ページ ▸
══════════
2012年7月8日(日)
4月末のぎっくり腰で中断している日光街道を一刻も早く再開したいのはやまやまなのですが、正直まだ腰に不安も残っており、また腰痛持ちの方はおわかり頂ける事も多いかと思いますが、
湿気の多いこの時期、腰痛が悪化することはあっても、快方に向かう事は絶対にないため、街道歩きのリハビリも兼ねて、以前から歩きたかった川越街道を歩き始めることにしました。
川越街道は、もともと、徳川家康公よりも前に江戸城を立てた太田道灌が江戸城と川越城を結ぶために通した街道で、その後、「知恵伊豆」とも称された松平信綱公が川越藩主になった際に街道として整備をしたものです。
距離は10里34町33間半(約43km)、ただ、川越産の焼き芋を宣伝する際に「栗(九里)より(四里)うまい十三里(十三里半とも)」という言い回しが使われ実際には13里も無いのですが、なんとなく定着している部分もある様です。
══════════
元データ ▸
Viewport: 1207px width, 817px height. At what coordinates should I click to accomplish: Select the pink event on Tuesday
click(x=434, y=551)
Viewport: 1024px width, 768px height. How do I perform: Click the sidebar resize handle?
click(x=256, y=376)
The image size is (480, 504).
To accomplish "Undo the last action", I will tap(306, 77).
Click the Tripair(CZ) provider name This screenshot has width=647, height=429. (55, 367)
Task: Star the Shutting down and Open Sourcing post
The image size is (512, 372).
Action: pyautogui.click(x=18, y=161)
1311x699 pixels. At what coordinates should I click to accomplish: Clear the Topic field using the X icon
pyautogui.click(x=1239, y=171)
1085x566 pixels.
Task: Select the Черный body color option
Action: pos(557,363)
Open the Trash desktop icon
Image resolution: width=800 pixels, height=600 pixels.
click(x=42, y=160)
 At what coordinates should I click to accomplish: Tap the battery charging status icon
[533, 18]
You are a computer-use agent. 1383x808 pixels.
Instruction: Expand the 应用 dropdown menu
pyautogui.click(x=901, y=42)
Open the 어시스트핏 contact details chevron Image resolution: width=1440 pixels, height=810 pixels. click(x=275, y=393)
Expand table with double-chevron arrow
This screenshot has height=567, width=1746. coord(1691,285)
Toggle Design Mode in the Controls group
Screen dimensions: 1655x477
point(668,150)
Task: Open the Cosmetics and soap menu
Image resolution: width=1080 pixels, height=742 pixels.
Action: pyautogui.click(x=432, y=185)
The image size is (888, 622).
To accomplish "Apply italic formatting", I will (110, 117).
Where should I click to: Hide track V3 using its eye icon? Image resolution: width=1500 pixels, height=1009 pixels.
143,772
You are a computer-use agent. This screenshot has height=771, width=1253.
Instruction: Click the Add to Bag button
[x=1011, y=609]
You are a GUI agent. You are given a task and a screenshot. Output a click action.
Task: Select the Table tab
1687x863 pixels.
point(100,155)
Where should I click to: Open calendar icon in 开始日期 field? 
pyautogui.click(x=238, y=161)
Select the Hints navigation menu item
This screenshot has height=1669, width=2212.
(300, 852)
══════════
取り組む課題 ▸
(a) 川越街道について書かれたページに名前が出てくる人物を、すべて挙げてください。
(b) 川越街道について書かれたページでは、川越街道の距離は何里何町何間とされていますか。
(c) 川越街道歩きを始めたことを書いたページの文章を、最後の文の後から書き継いでください。

課題の解答 ▸
(a) 徳川家康、太田道灌、松平信綱

(b) 10里34町33間半(約43km)です。

(c)
さて初回のこの日の歩行区間は、板橋から赤塚の約8.9kmを歩きました。
(歩行記録はこちら)
厳密な起点はやはり日本橋で、板橋の平尾追分で中山道から分岐するのですが、日本橋から板橋はいずれ中山道を歩く時に歩こうと思っているので川越街道は中山道からの分岐の板橋からスタートです。
JR板橋駅に着くと、近頃あまり頼りにならない天気予報は今日もあてにならず、曇りの予報だったのに、雨がシトシト(その後天気予報が後追いで雨に変わった)。カメラを濡らしたりはしたくないので、やむなく朝マックして時間を調整。板橋はかつて2年ほど中国拳法の道場に通っていたのでほんの少し土地勘めいたものがあり、懐かしい限りでした。
朝マックのコーヒーを飲み終わる頃にはちょうど雨が上がり始め、勢いよくマックを飛び出ると、正面には、新撰組の隊長、近藤勇のお墓があるのでまずはそこから。
雨上がり直後で光が足りないせいか、いきなり手ブレ。
盟友の土方歳三と一緒に祀られているんですね。
この右横付近には近藤勇の像が凛凛しく立っていました。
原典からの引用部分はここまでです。